Given entries:
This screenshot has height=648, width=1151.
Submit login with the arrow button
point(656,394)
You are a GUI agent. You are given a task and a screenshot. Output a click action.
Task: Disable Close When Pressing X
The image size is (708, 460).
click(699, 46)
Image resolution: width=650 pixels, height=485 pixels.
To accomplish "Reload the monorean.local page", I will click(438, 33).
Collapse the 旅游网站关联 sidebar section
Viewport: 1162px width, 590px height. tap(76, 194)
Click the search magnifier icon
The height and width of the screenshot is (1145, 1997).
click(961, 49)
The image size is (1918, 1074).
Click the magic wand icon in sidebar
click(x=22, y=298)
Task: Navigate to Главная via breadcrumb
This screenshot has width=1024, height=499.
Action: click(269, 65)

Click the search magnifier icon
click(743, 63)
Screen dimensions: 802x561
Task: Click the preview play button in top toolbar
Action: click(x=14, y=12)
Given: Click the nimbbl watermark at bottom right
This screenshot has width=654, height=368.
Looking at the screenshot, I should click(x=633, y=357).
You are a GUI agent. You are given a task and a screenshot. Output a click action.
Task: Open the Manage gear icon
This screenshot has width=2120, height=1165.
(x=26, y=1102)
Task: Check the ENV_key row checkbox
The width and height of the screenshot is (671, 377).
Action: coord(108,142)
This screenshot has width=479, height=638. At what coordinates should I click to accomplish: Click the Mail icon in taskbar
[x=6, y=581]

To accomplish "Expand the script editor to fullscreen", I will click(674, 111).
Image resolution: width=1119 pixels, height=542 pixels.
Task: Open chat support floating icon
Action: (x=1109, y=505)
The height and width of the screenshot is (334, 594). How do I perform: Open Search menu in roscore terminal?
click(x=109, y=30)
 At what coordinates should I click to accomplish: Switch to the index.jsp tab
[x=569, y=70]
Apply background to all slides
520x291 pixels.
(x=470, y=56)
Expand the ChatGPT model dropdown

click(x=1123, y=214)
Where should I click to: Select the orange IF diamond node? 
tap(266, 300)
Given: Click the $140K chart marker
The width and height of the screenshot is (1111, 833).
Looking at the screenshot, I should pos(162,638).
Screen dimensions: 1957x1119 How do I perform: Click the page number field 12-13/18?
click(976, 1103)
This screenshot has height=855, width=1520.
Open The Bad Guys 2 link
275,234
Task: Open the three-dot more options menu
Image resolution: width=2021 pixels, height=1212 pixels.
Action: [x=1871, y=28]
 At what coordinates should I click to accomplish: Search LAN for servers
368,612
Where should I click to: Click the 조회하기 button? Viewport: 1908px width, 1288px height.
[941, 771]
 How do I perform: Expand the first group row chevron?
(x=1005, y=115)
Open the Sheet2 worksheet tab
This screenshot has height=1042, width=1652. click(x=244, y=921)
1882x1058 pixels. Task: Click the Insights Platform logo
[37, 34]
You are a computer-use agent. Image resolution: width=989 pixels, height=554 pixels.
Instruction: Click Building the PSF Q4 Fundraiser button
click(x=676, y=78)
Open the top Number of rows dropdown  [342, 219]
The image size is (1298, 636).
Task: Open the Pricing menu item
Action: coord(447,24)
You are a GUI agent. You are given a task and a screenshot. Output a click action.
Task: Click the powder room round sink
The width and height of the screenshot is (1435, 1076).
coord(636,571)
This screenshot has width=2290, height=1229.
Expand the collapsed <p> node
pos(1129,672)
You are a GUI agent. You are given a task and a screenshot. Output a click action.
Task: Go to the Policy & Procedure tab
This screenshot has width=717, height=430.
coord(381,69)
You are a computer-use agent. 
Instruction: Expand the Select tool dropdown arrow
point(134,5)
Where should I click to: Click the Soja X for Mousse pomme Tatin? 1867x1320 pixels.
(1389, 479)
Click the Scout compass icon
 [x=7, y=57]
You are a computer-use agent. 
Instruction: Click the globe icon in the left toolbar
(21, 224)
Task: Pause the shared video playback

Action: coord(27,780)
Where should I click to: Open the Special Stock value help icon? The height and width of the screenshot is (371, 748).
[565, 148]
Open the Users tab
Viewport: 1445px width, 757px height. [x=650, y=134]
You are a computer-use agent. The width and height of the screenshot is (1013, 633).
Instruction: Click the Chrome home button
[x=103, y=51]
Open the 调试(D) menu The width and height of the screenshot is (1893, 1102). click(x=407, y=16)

What the task requires: Could you reproduce all of the material above, exactly as it reads?

Answer to this exercise:
This screenshot has height=648, width=1151.
Submit login with the arrow button
point(656,394)
You are a GUI agent. You are given a task and a screenshot. Output a click action.
Task: Disable Close When Pressing X
The image size is (708, 460).
click(699, 46)
Image resolution: width=650 pixels, height=485 pixels.
To accomplish "Reload the monorean.local page", I will click(438, 33).
Collapse the 旅游网站关联 sidebar section
Viewport: 1162px width, 590px height. tap(76, 194)
Click the search magnifier icon
The height and width of the screenshot is (1145, 1997).
click(961, 49)
The image size is (1918, 1074).
Click the magic wand icon in sidebar
click(x=22, y=298)
Task: Navigate to Главная via breadcrumb
This screenshot has width=1024, height=499.
Action: click(269, 65)

Click the search magnifier icon
click(743, 63)
Screen dimensions: 802x561
Task: Click the preview play button in top toolbar
Action: click(x=14, y=12)
Given: Click the nimbbl watermark at bottom right
This screenshot has width=654, height=368.
Looking at the screenshot, I should click(x=633, y=357).
You are a GUI agent. You are given a task and a screenshot. Output a click action.
Task: Open the Manage gear icon
This screenshot has width=2120, height=1165.
(x=26, y=1102)
Task: Check the ENV_key row checkbox
The width and height of the screenshot is (671, 377).
Action: coord(108,142)
This screenshot has width=479, height=638. At what coordinates should I click to accomplish: Click the Mail icon in taskbar
[x=6, y=581]

To accomplish "Expand the script editor to fullscreen", I will click(674, 111).
Image resolution: width=1119 pixels, height=542 pixels.
Task: Open chat support floating icon
Action: (x=1109, y=505)
The height and width of the screenshot is (334, 594). How do I perform: Open Search menu in roscore terminal?
click(x=109, y=30)
 At what coordinates should I click to accomplish: Switch to the index.jsp tab
[x=569, y=70]
Apply background to all slides
520x291 pixels.
(x=470, y=56)
Expand the ChatGPT model dropdown

click(x=1123, y=214)
Where should I click to: Select the orange IF diamond node? 
tap(266, 300)
Given: Click the $140K chart marker
The width and height of the screenshot is (1111, 833).
Looking at the screenshot, I should pos(162,638).
Screen dimensions: 1957x1119 How do I perform: Click the page number field 12-13/18?
click(976, 1103)
This screenshot has height=855, width=1520.
Open The Bad Guys 2 link
275,234
Task: Open the three-dot more options menu
Image resolution: width=2021 pixels, height=1212 pixels.
Action: [x=1871, y=28]
 At what coordinates should I click to accomplish: Search LAN for servers
368,612
Where should I click to: Click the 조회하기 button? Viewport: 1908px width, 1288px height.
[941, 771]
 How do I perform: Expand the first group row chevron?
(x=1005, y=115)
Open the Sheet2 worksheet tab
This screenshot has height=1042, width=1652. click(x=244, y=921)
1882x1058 pixels. Task: Click the Insights Platform logo
[37, 34]
You are a computer-use agent. Image resolution: width=989 pixels, height=554 pixels.
Instruction: Click Building the PSF Q4 Fundraiser button
click(x=676, y=78)
Open the top Number of rows dropdown  [342, 219]
The image size is (1298, 636).
Task: Open the Pricing menu item
Action: coord(447,24)
You are a GUI agent. You are given a task and a screenshot. Output a click action.
Task: Click the powder room round sink
The width and height of the screenshot is (1435, 1076).
coord(636,571)
This screenshot has width=2290, height=1229.
Expand the collapsed <p> node
pos(1129,672)
You are a GUI agent. You are given a task and a screenshot. Output a click action.
Task: Go to the Policy & Procedure tab
This screenshot has width=717, height=430.
coord(381,69)
You are a computer-use agent. 
Instruction: Expand the Select tool dropdown arrow
point(134,5)
Where should I click to: Click the Soja X for Mousse pomme Tatin? 1867x1320 pixels.
(1389, 479)
Click the Scout compass icon
 [x=7, y=57]
You are a computer-use agent. 
Instruction: Click the globe icon in the left toolbar
(21, 224)
Task: Pause the shared video playback

Action: coord(27,780)
Where should I click to: Open the Special Stock value help icon? The height and width of the screenshot is (371, 748).
[565, 148]
Open the Users tab
Viewport: 1445px width, 757px height. [x=650, y=134]
You are a computer-use agent. The width and height of the screenshot is (1013, 633).
Instruction: Click the Chrome home button
[x=103, y=51]
Open the 调试(D) menu The width and height of the screenshot is (1893, 1102). click(x=407, y=16)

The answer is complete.